▶ _EXERCISE DESCRIPTION_:
Your answer must match the data word for word.

[DATA]

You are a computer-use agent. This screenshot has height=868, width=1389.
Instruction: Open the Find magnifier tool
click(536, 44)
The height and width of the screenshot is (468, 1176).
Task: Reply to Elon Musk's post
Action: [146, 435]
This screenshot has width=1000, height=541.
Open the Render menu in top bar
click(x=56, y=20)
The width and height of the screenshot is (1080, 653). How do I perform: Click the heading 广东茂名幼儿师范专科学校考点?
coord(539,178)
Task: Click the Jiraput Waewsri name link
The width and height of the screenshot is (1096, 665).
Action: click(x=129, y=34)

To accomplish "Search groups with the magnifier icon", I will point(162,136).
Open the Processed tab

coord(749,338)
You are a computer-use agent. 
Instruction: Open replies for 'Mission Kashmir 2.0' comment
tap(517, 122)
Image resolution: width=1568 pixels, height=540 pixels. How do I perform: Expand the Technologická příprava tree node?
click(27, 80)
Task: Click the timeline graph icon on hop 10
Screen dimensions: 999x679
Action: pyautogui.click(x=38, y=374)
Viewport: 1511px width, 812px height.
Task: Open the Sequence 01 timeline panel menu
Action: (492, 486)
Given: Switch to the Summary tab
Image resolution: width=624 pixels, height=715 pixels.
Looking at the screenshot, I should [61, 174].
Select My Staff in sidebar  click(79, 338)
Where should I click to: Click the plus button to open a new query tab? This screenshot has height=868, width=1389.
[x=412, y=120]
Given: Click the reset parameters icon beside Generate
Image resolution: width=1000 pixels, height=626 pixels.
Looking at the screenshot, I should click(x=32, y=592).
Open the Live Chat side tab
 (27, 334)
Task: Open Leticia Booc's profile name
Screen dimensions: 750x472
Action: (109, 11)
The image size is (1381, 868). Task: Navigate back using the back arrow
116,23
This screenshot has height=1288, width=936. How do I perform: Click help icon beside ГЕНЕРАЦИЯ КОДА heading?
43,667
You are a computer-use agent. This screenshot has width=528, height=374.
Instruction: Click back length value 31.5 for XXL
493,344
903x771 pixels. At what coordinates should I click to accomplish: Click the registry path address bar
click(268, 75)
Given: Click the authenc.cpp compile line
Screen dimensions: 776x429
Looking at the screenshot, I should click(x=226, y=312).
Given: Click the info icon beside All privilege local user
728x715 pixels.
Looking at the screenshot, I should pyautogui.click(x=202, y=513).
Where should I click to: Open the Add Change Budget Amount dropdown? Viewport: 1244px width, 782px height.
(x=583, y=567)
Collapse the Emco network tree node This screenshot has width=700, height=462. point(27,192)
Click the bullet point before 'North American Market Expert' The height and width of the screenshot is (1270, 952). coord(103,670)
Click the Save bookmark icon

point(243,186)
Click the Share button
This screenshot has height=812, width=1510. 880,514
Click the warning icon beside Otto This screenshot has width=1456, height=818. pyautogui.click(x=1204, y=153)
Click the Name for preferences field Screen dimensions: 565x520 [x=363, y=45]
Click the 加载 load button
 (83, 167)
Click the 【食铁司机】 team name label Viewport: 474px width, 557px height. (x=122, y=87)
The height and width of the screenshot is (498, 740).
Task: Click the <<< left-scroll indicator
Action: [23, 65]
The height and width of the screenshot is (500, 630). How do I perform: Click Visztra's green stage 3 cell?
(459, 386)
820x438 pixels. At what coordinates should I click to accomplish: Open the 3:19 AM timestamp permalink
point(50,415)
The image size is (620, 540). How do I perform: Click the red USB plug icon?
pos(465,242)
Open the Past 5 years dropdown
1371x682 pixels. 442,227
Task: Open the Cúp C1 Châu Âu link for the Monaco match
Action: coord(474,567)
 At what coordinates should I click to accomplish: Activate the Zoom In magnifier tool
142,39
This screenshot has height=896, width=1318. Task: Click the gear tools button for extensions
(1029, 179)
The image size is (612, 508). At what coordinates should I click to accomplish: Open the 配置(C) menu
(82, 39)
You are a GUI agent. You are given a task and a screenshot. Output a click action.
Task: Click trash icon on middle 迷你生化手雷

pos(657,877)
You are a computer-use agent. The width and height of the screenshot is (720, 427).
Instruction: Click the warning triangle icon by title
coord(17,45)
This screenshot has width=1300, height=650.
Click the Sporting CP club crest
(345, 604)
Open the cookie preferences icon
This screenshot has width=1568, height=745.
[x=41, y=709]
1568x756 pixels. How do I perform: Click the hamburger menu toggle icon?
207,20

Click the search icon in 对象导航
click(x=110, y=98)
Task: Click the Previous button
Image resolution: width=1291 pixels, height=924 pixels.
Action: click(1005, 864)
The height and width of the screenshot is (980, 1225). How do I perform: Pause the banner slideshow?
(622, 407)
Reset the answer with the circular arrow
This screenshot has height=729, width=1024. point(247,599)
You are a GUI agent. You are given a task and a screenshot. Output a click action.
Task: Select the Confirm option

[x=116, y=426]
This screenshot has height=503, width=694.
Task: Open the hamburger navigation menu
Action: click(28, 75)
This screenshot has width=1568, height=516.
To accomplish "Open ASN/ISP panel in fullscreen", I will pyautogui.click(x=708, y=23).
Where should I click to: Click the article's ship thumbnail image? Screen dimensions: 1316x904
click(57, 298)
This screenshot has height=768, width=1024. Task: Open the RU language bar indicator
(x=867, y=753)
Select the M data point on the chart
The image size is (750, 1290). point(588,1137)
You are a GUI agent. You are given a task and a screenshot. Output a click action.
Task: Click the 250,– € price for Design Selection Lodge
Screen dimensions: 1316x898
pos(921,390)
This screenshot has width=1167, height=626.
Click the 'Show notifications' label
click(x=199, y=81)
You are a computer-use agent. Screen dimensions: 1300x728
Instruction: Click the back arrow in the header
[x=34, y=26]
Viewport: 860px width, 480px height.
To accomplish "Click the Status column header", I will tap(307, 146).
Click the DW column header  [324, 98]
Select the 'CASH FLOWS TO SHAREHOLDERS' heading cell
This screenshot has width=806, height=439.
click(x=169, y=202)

[/DATA]

▶ _SOLUTION TO THIS TASK_:
You are a computer-use agent. This screenshot has height=868, width=1389.
Instruction: Open the Find magnifier tool
click(536, 44)
The height and width of the screenshot is (468, 1176).
Task: Reply to Elon Musk's post
Action: [146, 435]
This screenshot has width=1000, height=541.
Open the Render menu in top bar
click(x=56, y=20)
The width and height of the screenshot is (1080, 653). How do I perform: Click the heading 广东茂名幼儿师范专科学校考点?
coord(539,178)
Task: Click the Jiraput Waewsri name link
The width and height of the screenshot is (1096, 665).
Action: click(x=129, y=34)

To accomplish "Search groups with the magnifier icon", I will point(162,136).
Open the Processed tab

coord(749,338)
You are a computer-use agent. 
Instruction: Open replies for 'Mission Kashmir 2.0' comment
tap(517, 122)
Image resolution: width=1568 pixels, height=540 pixels. How do I perform: Expand the Technologická příprava tree node?
click(27, 80)
Task: Click the timeline graph icon on hop 10
Screen dimensions: 999x679
Action: pyautogui.click(x=38, y=374)
Viewport: 1511px width, 812px height.
Task: Open the Sequence 01 timeline panel menu
Action: (492, 486)
Given: Switch to the Summary tab
Image resolution: width=624 pixels, height=715 pixels.
Looking at the screenshot, I should [61, 174].
Select My Staff in sidebar  click(79, 338)
Where should I click to: Click the plus button to open a new query tab? This screenshot has height=868, width=1389.
[x=412, y=120]
Given: Click the reset parameters icon beside Generate
Image resolution: width=1000 pixels, height=626 pixels.
Looking at the screenshot, I should click(x=32, y=592).
Open the Live Chat side tab
 (27, 334)
Task: Open Leticia Booc's profile name
Screen dimensions: 750x472
Action: (109, 11)
The image size is (1381, 868). Task: Navigate back using the back arrow
116,23
This screenshot has height=1288, width=936. How do I perform: Click help icon beside ГЕНЕРАЦИЯ КОДА heading?
43,667
You are a computer-use agent. This screenshot has width=528, height=374.
Instruction: Click back length value 31.5 for XXL
493,344
903x771 pixels. At what coordinates should I click to accomplish: Click the registry path address bar
click(268, 75)
Given: Click the authenc.cpp compile line
Screen dimensions: 776x429
Looking at the screenshot, I should click(x=226, y=312).
Given: Click the info icon beside All privilege local user
728x715 pixels.
Looking at the screenshot, I should pyautogui.click(x=202, y=513).
Where should I click to: Open the Add Change Budget Amount dropdown? Viewport: 1244px width, 782px height.
(x=583, y=567)
Collapse the Emco network tree node This screenshot has width=700, height=462. point(27,192)
Click the bullet point before 'North American Market Expert' The height and width of the screenshot is (1270, 952). coord(103,670)
Click the Save bookmark icon

point(243,186)
Click the Share button
This screenshot has height=812, width=1510. 880,514
Click the warning icon beside Otto This screenshot has width=1456, height=818. pyautogui.click(x=1204, y=153)
Click the Name for preferences field Screen dimensions: 565x520 [x=363, y=45]
Click the 加载 load button
 (83, 167)
Click the 【食铁司机】 team name label Viewport: 474px width, 557px height. (x=122, y=87)
The height and width of the screenshot is (498, 740).
Task: Click the <<< left-scroll indicator
Action: [23, 65]
The height and width of the screenshot is (500, 630). How do I perform: Click Visztra's green stage 3 cell?
(459, 386)
820x438 pixels. At what coordinates should I click to accomplish: Open the 3:19 AM timestamp permalink
point(50,415)
The image size is (620, 540). How do I perform: Click the red USB plug icon?
pos(465,242)
Open the Past 5 years dropdown
1371x682 pixels. 442,227
Task: Open the Cúp C1 Châu Âu link for the Monaco match
Action: coord(474,567)
 At what coordinates should I click to accomplish: Activate the Zoom In magnifier tool
142,39
This screenshot has height=896, width=1318. Task: Click the gear tools button for extensions
(1029, 179)
The image size is (612, 508). At what coordinates should I click to accomplish: Open the 配置(C) menu
(82, 39)
You are a GUI agent. You are given a task and a screenshot. Output a click action.
Task: Click trash icon on middle 迷你生化手雷

pos(657,877)
You are a computer-use agent. The width and height of the screenshot is (720, 427).
Instruction: Click the warning triangle icon by title
coord(17,45)
This screenshot has width=1300, height=650.
Click the Sporting CP club crest
(345, 604)
Open the cookie preferences icon
This screenshot has width=1568, height=745.
[x=41, y=709]
1568x756 pixels. How do I perform: Click the hamburger menu toggle icon?
207,20

Click the search icon in 对象导航
click(x=110, y=98)
Task: Click the Previous button
Image resolution: width=1291 pixels, height=924 pixels.
Action: click(1005, 864)
The height and width of the screenshot is (980, 1225). How do I perform: Pause the banner slideshow?
(622, 407)
Reset the answer with the circular arrow
This screenshot has height=729, width=1024. point(247,599)
You are a GUI agent. You are given a task and a screenshot. Output a click action.
Task: Select the Confirm option

[x=116, y=426]
This screenshot has height=503, width=694.
Task: Open the hamburger navigation menu
Action: click(28, 75)
This screenshot has width=1568, height=516.
To accomplish "Open ASN/ISP panel in fullscreen", I will pyautogui.click(x=708, y=23).
Where should I click to: Click the article's ship thumbnail image? Screen dimensions: 1316x904
click(57, 298)
This screenshot has height=768, width=1024. Task: Open the RU language bar indicator
(x=867, y=753)
Select the M data point on the chart
The image size is (750, 1290). point(588,1137)
You are a GUI agent. You are given a task and a screenshot. Output a click action.
Task: Click the 250,– € price for Design Selection Lodge
Screen dimensions: 1316x898
pos(921,390)
This screenshot has width=1167, height=626.
Click the 'Show notifications' label
click(x=199, y=81)
You are a computer-use agent. Screen dimensions: 1300x728
Instruction: Click the back arrow in the header
[x=34, y=26]
Viewport: 860px width, 480px height.
To accomplish "Click the Status column header", I will tap(307, 146).
Click the DW column header  [324, 98]
Select the 'CASH FLOWS TO SHAREHOLDERS' heading cell
This screenshot has width=806, height=439.
click(x=169, y=202)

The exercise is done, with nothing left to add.